_WORK TO BE COMPLETED_
Where a line in the records holds "computer", count it once; return only the final number.

_Data extracted from a collection_

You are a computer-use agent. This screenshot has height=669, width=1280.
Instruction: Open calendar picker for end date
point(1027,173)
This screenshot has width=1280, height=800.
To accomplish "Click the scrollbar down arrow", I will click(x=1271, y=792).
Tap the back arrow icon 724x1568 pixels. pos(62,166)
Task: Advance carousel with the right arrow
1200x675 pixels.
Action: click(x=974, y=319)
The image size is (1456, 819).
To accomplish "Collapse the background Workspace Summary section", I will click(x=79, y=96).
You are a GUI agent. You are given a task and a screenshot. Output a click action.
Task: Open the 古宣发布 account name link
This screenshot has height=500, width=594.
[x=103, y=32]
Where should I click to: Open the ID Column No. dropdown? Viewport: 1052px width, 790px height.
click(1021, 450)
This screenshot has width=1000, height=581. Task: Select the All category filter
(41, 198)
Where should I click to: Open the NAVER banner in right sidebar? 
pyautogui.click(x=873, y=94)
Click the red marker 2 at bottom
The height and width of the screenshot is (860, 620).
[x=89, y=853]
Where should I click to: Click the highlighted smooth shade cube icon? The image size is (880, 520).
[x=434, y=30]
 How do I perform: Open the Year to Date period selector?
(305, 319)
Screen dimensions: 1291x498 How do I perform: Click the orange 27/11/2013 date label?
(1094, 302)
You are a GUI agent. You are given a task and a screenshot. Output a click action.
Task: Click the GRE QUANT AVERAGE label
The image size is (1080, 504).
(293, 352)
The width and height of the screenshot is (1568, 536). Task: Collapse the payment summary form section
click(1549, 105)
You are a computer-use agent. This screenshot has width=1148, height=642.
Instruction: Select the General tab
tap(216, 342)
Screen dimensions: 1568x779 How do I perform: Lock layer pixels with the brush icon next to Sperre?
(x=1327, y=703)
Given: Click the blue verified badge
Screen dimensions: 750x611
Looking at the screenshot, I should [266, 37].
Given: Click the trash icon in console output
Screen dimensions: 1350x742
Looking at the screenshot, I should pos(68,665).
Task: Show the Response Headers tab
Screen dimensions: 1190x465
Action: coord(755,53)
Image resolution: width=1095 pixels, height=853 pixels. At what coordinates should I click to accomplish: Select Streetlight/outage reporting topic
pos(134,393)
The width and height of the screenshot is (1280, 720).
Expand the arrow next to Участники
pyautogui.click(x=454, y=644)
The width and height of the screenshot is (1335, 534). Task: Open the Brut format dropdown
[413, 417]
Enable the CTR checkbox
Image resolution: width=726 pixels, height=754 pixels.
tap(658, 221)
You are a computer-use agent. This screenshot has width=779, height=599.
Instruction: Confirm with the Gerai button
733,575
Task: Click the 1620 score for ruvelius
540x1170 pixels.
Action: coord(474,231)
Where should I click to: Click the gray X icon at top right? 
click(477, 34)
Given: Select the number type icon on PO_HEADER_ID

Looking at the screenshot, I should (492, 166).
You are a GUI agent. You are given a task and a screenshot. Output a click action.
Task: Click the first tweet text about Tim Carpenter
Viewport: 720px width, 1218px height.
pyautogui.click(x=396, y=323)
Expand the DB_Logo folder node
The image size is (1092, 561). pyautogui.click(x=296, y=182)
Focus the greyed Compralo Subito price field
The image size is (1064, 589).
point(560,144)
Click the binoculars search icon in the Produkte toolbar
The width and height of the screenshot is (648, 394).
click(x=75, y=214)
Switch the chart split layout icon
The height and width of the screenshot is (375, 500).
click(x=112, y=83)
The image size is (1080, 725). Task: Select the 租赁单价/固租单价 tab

_ANSWER BOX_
3